The prophetic task of Moses, therefore ours, is then declaring, believing and living that God’s future time, the Kingdom of God, lives in our action to challenge the dominance of the present time (of fear and anxiety) with the promise of energizing hope and possibility. Something is about to be given! The future will be a gift! Egypt was without energy, because it did not believe anything was promised or about to be given. Egypt, like every imperial and eternal now, believed everything was already given, contained, possessed – the present is composed of facts, hard facts which we cannot change.

I believe our task as a prophetic community is to do our work, engage with conversations, finding and showing what we can do together to make a difference. We can speak of our hope for God’s and our future time and share it with our neighbours who, like us, work hard to meet the needs of today, and at the same time, want more. Want to make a positive impact on the lives of ourselves and others, want to dream what is possible, what can be, what will be, want more than what the present offers. 

These days I have a one-and-a-half hour round-trip commute solely devoted to coming to church and then going back home, picking up the kids enroute. And I happily do it, because I come here to make hope, knowing that I will find that gift - hope - here, for myself and for you and for others. 

Then, on the way here, last Tuesday morning, I had this sudden, mystical illusion or illumination… probably in the junction of Archibald St and Watt St. The whole world looked to me like water, endless water, flowing and rolling all around me. When God gives us a vision, it is supposed to be astonishing and fresh to the one who sees it or receives it. What this vision showed me was that I used to think that some of the life realities I experience and go through are “hard”. By “hard” I mean, not “difficult” even though they are difficulties, but (knocking the wood of the pulpit), solid, heavy, having their own own existence, fixed, unchanging. Like quantifiable, “hard facts”

I have not undergone any real, significant economic status challenges. I have lived a fairly comfortable (with some exceptions) middle-class life both in Korea and Canada. Yet, I have known the formidable, tedious presence of every-day ongoing racism and sexism, because they go together and they are ever-present, and I so much detested them. I also agonized a lot on defining who I am - my identity -, what my role is, and how to start and build mutually embracing, equal friendships with white colleagues, white students... in the “White world”. These were my hard realities, hard facts – my past, and, to some extent, my present. It would be easy to believe that these difficulties could be with me – forever.

But - the experience of envisioning the whole world rolling like water suddenly invited me to see a new horizon of God’s future time. Specifically, God’s future time for me. In this vision the hard realities that I believed were hard are not so “hard”, because in between each and every hard reality, there’s “Teum” “Sai”, (in Korean; unfilled space, gap) and I see the rest of the world flows with it, through it, between all places. 

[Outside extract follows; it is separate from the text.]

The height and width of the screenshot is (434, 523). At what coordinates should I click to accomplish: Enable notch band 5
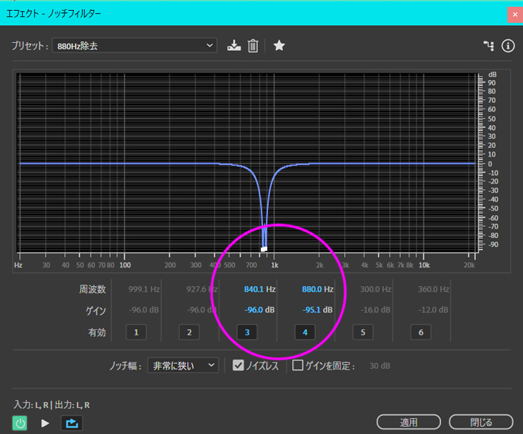point(363,332)
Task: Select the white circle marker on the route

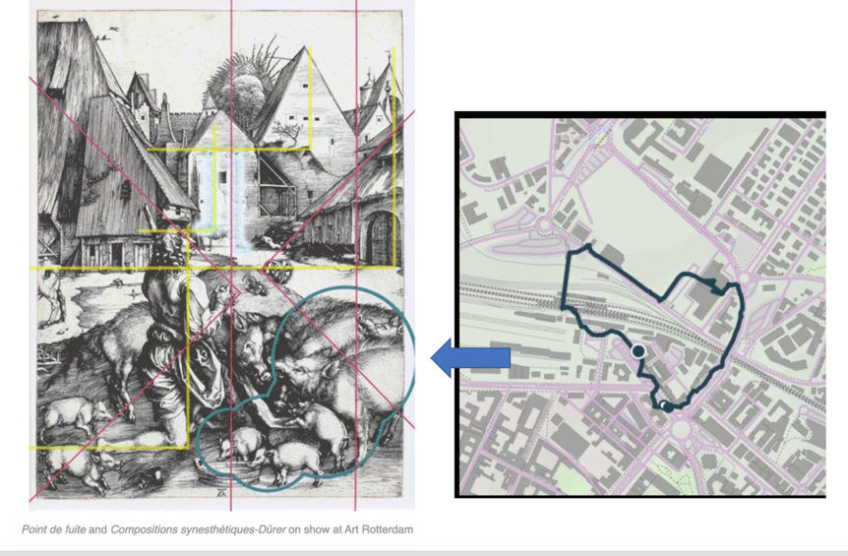Action: (x=638, y=351)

Then I realized that rather than feeling stifled or constrained by the weight and the close-ness of the hard realities, I can be in these unfilled, flexible, open, in-between spaces, and in these creative, fluid places, I can be playful, creative, prophetic, a day-dreamer, widening the gap, so that more positive, fun, exciting possibilities flow, like water, endless water, rolling down to the streets. 

Some people call this kind of creativity, “queering”. Queering as future time versus straight as present time. 

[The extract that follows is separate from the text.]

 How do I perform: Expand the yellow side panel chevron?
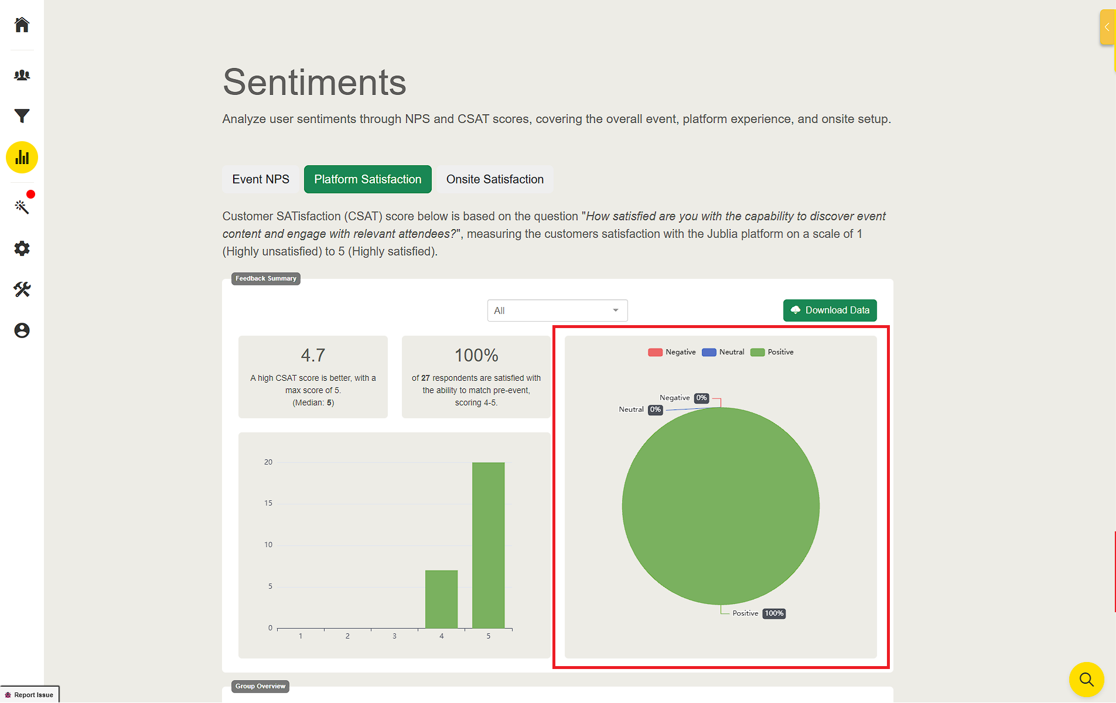[1107, 27]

Today’s story again calls us to the prophetic task of creative imagining: where and how we find God’s future time and presence in the midst of our present time. We look for the future as a gift, energizing hope, opening creation. When the facts of today are hard, we build a reminder, even a golden calf, of God’s, and our future. Where are we? What will be? What can be? The future speaks to our present, pulling us out of what is to what can be.